On Wednesday, the U.S. Federal Reserve raised rates by half a percentage point to a range of 0.75-1.0%, its biggest increase since 2000, and Fed chair Jay Powell said further 50 basis-point hikes were on the table for the next two meetings.

The BoE’s move represented its fourth consecutive rate hike since December - the fastest increase in borrowing costs in 25 years - and it hardened its message about further increases, despite its worries about a sharp economic slowdown.

The BoE said most policymakers believed “some degree of further tightening in monetary policy may still be appropriate in the coming months”.

Fed lifts rates by half point, biggest jump in 22 years

It dropped the word “modest” to describe the scale of rate hikes ahead.

A split emerged in the Monetary Policy Committee with two members saying the guidance was too strong, given the risks to growth.

British consumer price inflation hit a 30-year high of 7% in March, more than triple the BoE’s 2% target, and the central bank revised up its forecasts for price growth to show it peaking above 10% in the last three months of this year.

It had previously said it expected inflation to peak at about 8% in April.

The BoE said inflation in Britain would peak later than in other big advanced economies due to Britain’s cap on household energy tariffs, which saw tariffs jump 54% in April and which the BoE thinks will rise a further 40% in October.

Real post-tax household disposable income - a measure of living standards - is forecast to fall 1.75% this year, the biggest calendar-year drop since 2011 and the second-biggest since the BoE’s records began in the 1960s.

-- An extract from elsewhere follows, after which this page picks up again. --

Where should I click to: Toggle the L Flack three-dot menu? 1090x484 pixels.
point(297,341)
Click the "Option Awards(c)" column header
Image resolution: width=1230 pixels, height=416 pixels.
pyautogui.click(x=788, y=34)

The BoE kept its forecast for economic growth this year at 3.75%, but slashed its forecast for 2023 to show a contraction of 0.25% from a previous estimate of 1.25% growth. It cut its growth projection for 2024 to 0.25% from a previous 1.0%.

While growth in the first quarter of this year has been stronger than the BoE predicted, it expects the economy to stagnate in the second quarter, due to an extra public holiday and reduced COVID testing, and a nearly 1% fall in GDP in the final quarter after the next increase in energy prices kicks in.

Those forecasts were based on bets in financial markets that the BoE would increase interest rates to about 2.5% by the middle of next year and the central bank signalled that was probably too much.

It said it expected inflation would fall to 1.3% in three years’ time, the biggest undershoot relative to its 2% target since the 2008-09 global financial crisis, after unemployment rises and the cost-of-living squeeze hits the economy.

The BoE also said it would work on a plan for starting the sale of government bonds that it has bought since the global financial crisis a decade ago, which currently stand at just under 850 billion pounds.

BoE staff would update the MPC on the plan at its August meeting which would “allow the Committee to make a decision at a subsequent meeting on whether to commence sales”.